Valley Gem Atlas Malt
Also a daughter of a bull privately collected by a fellow breeder, Valley Gem Atlas Malt made waves last year at World Dairy Expo when she was named Grand Champion of the International Guernsey Show. It was an honor made sweeter by the fact that she’s homebred and from Kim’s cow, Malibu. Malt repeated her Grand Champion title a month later at the 2019 North American International Livestock Exhibition and capped-off a year of celebrating show days with milkshakes for Malt.
Fresh again in September this year, Malt hit the limited tanbark trail with a purpose. She dominated Cattle Congress in Waterloo, Iowa only days fresh and arrived at the 2020 NAILE with a goal in mind, to win it all. And she did, becoming the first Guernsey to win Supreme Champion at the North American International Livestock Exposition.
As Malt and her string-mates, who also secured titles at NAILE as Intermediate Champion, Reserve Intermediate Champion, Reserve Senior Champion, Reserve Grand Champion, Senior Best Three Females, Premier Breeder and Premier Exhibitor, made their way back to Wisconsin from Kentucky, the dairy world was a buzz.
Outside breeders who normally wouldn’t give Guernseys a second look couldn’t hep but give Malt a second look.
“Malt hits a standard for the Guernsey breed. She’s an example that this breed has the potential to look like this and still produce and really be the complete package,” offers Kim. “Having her and the success that she’s had in the past few years will hopefully help outside breeders realize you can get this type of cow in the Guernsey breed.”

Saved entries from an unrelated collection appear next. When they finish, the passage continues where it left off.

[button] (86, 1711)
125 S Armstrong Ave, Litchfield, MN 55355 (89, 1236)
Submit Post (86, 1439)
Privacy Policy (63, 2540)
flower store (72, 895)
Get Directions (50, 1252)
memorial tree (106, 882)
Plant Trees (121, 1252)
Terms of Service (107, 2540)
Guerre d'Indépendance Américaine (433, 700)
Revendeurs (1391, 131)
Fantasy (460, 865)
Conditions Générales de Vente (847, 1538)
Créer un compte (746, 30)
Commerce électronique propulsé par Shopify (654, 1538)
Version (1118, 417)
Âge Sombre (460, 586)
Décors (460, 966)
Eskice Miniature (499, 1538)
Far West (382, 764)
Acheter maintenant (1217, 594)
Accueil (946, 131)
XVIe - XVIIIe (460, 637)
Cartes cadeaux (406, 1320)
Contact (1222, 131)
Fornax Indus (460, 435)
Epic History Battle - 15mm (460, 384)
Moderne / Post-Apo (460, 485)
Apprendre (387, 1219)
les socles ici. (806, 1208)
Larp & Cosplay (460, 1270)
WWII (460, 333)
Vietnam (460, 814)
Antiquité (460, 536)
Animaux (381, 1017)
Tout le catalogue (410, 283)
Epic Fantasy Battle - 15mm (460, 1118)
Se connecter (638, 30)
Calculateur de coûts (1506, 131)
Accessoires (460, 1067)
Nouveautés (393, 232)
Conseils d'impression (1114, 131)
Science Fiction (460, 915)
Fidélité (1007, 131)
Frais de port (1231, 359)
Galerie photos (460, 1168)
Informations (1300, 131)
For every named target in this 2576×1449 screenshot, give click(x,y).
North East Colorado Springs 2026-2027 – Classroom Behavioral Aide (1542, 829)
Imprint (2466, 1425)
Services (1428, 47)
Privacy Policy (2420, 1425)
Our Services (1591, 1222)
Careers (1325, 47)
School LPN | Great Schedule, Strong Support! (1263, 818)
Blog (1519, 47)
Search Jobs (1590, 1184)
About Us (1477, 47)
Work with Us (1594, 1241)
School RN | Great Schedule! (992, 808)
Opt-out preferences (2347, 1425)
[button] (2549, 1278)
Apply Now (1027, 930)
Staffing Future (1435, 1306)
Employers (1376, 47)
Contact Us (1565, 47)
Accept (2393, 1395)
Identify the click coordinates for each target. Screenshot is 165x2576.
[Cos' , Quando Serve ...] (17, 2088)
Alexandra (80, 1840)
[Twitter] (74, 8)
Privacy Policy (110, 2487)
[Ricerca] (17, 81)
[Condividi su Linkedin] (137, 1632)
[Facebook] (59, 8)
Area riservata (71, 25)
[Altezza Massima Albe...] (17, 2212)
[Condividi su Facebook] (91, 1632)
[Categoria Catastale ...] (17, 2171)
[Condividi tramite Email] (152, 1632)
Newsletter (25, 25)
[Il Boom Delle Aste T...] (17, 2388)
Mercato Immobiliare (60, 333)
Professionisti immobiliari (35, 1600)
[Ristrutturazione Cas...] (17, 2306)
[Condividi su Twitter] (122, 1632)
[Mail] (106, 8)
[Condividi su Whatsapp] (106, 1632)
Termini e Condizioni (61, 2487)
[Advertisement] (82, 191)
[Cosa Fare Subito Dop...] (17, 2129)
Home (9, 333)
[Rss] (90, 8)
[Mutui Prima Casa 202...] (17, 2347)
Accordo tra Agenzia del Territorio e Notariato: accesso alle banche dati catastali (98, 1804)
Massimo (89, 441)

“The Guernsey breed has come so far in the last five to seven years and a cow like Malt makes people turn their head,” echoes Brandon. “She’s the kind of cow that will help the breed receive the recognition and respect it deserves.”
Beyond the Barn
Brandon and Kim’s influence in the Guernsey breed reaches beyond their genetics program and into the American Guernsey Association as well. Last year, the couple teamed up to co-chair the national convention and sale held in Wisconsin. After five years as the state youth advisor, Kim took the next step and currently serves as the National Guernsey Youth Advisor. Meanwhile, Brandon is a District Association President, Wisconsin State Board Member, and serves on the American Guernsey Association’s Type and Show Committees.
As younger breeders who will undoubtedly play a role in the future of the breed, the Grewes are grateful for the opportunity to be involved in the association both locally and on a national level. With exceptional mentors as youth themselves, they also feel this is their chance to give back.
Last year, the American Guernsey Association recognized Kim and Brandon as the National Outstanding Young Guernsey Farmers. An award that highlights the impact on the breed the Grewes have had already as they build a name for themselves.
At the end of the day, what keeps the Grewes engaged in and excited about what they do though is simply the Guernsey cow.
“We love the Guernsey cow,” shares Kim. “It’s what brought us together. It’s what we work with every day. There are a lot of great things happening with her right now and I think that’s astonishing. I hope we can keep it up and continue to influence the breed for years to come.”